Very rarely are there issues when our homeschool students are guests of a school system when taking standardized tests. If a school agrees to host your child, normally things proceed smoothly.
However, there have been rare instances of test day problems. From the school turning off air conditioning on a sweltering summer day, to a proctor stopping a writing section 20 minutes early, to incorrect instructions, to actual harassment of a homeschooled student by a proctor, it is important that students know their rights.
If, in an extreme instance, a student thinks a proctor might actually change their answers on the test, they should go from the testing room immediately to the test coordinator and explain their concern so immediate action can be taken.
In most situations, a student should keep all the numbers associated with their exam (for example, their AP number from their Student Pack, the name of the school, and date test was taken). Then, follow up with CollegeBoard immediately.
There are protocols in place to protect students when there is a test day problem. For example, if the test in question is an AP exam, go to CollegeBoard.org:
- AP Central
- AP Students
- Exam Policies and Guidelines
- Reporting Exam Day Problems
According to professionals at CollegeBoard: “If you believe there is a problem while you are taking the exam (e.g., you aren’t given enough time for a section of the exam, or the directions you receive are incorrect), notify your AP coordinator immediately so necessary action can be taken as soon as possible. If that doesn’t resolve the situation, speak to your principal.

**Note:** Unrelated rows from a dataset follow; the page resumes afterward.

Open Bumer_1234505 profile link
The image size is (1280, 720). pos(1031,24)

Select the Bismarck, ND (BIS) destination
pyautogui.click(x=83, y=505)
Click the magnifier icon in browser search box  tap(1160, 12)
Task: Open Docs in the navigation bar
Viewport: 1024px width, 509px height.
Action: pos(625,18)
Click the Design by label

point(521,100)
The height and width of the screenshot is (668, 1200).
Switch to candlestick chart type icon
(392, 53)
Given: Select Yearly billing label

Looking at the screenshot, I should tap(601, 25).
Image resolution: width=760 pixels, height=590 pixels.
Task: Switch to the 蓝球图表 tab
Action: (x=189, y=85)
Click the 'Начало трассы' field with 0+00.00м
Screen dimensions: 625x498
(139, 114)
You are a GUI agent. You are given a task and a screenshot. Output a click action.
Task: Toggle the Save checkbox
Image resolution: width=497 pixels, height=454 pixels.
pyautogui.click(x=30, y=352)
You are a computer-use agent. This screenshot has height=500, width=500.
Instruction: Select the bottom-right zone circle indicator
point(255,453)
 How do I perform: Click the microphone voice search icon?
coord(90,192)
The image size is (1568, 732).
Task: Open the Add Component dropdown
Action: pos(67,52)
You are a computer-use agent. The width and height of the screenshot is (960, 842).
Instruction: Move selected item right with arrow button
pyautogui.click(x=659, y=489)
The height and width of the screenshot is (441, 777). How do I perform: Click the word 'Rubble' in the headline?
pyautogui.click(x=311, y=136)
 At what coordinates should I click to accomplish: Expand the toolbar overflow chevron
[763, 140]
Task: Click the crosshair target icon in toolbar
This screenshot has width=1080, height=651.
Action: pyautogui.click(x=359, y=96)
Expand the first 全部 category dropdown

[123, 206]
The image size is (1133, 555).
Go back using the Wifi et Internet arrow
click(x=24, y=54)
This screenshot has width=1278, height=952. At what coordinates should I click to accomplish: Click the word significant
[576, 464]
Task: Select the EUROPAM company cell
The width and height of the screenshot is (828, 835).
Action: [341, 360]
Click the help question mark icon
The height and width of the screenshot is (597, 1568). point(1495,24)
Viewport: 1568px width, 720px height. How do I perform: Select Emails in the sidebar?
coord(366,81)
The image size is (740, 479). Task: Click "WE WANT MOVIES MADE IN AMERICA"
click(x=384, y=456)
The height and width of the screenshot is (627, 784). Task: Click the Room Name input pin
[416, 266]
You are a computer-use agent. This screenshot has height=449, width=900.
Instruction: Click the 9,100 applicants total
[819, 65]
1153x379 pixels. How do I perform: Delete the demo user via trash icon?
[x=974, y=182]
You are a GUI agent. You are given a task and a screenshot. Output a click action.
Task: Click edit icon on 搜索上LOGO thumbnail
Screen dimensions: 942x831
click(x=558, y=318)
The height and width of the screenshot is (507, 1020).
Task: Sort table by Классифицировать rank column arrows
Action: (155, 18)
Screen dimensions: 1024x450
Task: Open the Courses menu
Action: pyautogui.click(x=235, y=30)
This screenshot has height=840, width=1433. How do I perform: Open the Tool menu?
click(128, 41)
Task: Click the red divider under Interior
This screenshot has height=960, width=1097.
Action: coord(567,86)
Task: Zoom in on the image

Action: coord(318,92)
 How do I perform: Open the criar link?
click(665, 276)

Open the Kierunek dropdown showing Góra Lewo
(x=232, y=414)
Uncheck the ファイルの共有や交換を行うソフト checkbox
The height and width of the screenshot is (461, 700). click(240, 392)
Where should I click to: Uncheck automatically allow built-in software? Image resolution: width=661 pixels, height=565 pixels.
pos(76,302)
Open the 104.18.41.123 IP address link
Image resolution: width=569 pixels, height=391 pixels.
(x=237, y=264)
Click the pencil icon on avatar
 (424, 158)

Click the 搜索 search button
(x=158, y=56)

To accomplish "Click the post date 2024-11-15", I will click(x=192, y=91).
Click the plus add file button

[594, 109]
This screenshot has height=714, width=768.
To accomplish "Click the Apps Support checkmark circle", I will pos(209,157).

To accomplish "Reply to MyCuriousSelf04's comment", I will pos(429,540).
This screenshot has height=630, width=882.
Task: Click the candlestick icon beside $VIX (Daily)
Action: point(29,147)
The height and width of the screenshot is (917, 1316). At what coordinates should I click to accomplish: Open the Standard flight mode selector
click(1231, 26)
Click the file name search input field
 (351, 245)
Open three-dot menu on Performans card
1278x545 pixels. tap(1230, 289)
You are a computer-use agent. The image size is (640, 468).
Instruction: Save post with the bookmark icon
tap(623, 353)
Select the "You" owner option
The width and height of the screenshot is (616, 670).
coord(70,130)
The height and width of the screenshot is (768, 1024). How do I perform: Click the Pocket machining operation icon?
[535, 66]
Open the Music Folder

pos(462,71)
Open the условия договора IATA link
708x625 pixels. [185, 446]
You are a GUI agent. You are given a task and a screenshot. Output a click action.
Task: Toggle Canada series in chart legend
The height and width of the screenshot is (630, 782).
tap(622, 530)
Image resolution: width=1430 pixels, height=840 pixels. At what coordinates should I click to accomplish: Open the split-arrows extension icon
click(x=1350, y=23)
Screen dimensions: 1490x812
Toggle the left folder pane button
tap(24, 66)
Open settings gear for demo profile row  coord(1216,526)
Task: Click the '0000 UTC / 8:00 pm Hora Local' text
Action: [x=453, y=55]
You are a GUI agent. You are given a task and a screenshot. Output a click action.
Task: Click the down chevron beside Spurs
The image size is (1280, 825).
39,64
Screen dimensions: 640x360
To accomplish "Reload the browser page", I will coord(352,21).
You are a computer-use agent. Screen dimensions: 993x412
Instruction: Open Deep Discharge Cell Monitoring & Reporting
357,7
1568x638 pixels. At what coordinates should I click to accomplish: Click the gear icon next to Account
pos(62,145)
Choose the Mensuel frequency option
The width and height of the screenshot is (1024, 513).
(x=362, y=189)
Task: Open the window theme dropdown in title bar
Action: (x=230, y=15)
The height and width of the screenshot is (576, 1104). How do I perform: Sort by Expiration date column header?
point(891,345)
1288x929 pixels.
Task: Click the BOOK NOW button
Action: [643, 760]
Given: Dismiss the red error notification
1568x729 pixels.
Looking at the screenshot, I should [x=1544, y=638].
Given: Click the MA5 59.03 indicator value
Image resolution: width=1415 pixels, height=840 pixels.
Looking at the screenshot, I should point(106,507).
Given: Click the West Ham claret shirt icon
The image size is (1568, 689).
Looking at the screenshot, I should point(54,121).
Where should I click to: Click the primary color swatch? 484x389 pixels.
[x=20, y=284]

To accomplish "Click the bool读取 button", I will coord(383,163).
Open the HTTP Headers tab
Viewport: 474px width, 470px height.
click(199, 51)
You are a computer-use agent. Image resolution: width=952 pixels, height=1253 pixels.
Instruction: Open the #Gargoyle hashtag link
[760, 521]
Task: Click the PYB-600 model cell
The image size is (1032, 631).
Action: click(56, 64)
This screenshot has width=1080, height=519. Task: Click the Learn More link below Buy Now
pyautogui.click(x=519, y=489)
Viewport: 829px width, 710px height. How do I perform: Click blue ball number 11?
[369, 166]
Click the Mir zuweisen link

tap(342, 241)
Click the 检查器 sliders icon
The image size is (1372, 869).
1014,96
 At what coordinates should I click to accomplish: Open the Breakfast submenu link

If you are homeschooled or do not have an AP coordinator at your school, contact AP Services for Students at 888-225-5427 or 212-632-1780.”
There are similar steps for SAT problems.
- Taking the Tests
- Test Day Mishaps
This information isn’t to promote fear and distrust because these kinds of things are very rare. But, if they do happen, a student needs to know their rights ahead of time and be proactive quickly. It may mean retaking the test, but that is better than producing a score that is not a true reflection of a student’s abilities.